(Beginning of Passage shown)

A LF ladle sitting temperature was 1503° C. A sample was taken before refining started. Upon entering the LF station, 180 kg calcium carbide was used for deoxidation and desulfurization. After 15 minutes of refining, the silicon carbide was used for slag maintenance, i.e., the silicon carbide was added in small amounts and uniformly onto the slag surface to ensure the reducing atmosphere. According to the analysis results of the incoming sample, 692 kg ferrosilicon, 161 kg silicomanganese, 253 kg high-carbon ferrochrome, 100 kg ferrovanadium, and 300 kg nickel plate were added separately. The temperature was adjusted to 1571° C. Argon stirring intensity was maintained at 70 L/min throughout the refining process.

- (3) RH Vacuum Treatment

After the molten steel arrived at the RH station, the ladle was raised to the vacuum tank. Cyclic vacuum pumping commenced. The lift gas was controlled at 100 Nm³/h. After the vacuum degree reached 80 Pa, it was held for 20 min, then the vacuum was broken. 200 meters of the calcium wire was fed for the modification treatment. After soft blowing for 20 min, the molten steel was lifted to the continuous caster for casting.

- (4) Bloom Continuous Casting

Before continuous casting started, the baking temperature of the tundish exceeded 1100° C. After casting starts, the surface of the molten steel in the tundish was entirely protected throughout casting using monolithic nozzles with a superheat control of 20-30° C. The temperature of the first heat was 1475° C. At the end of each heat casting, slag was retained in the ladle. The casting speed was controlled at 0.80 m/min. The primary cooling water return temperature difference was controlled at 5.55° C. The secondary cooling specific water volume was 0.20 L/kg. The mold electromagnetic stirring (M-EMS, operating at 300 A current and 2.0 Hz frequency) and the final electromagnetic stirring (F-EMS, operating at 300 A current and 6.0 Hz frequency) were implemented. The blooms were subjected to pit slow cooling with the entry temperature exceeding 500° C. and the holding time over 48 hours before removal from the pit.

(End of Passage shown)
(Beginning of Available data)

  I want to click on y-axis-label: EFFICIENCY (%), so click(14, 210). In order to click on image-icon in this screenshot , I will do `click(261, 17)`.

(End of Available data)

**Exercise objective**
Answer these from the steel refining and casting passage:
(a) How much calcium carbide was used for deoxidation and desulfurization on entering the LF station?
(b) At what vacuum degree was the RH vacuum held for 20 min?
(c) What was the casting speed during bloom continuous casting?
The data above come from a separate source.

**Written solution**
(a) 180 kg
(b) 80 Pa
(c) 0.80 m/min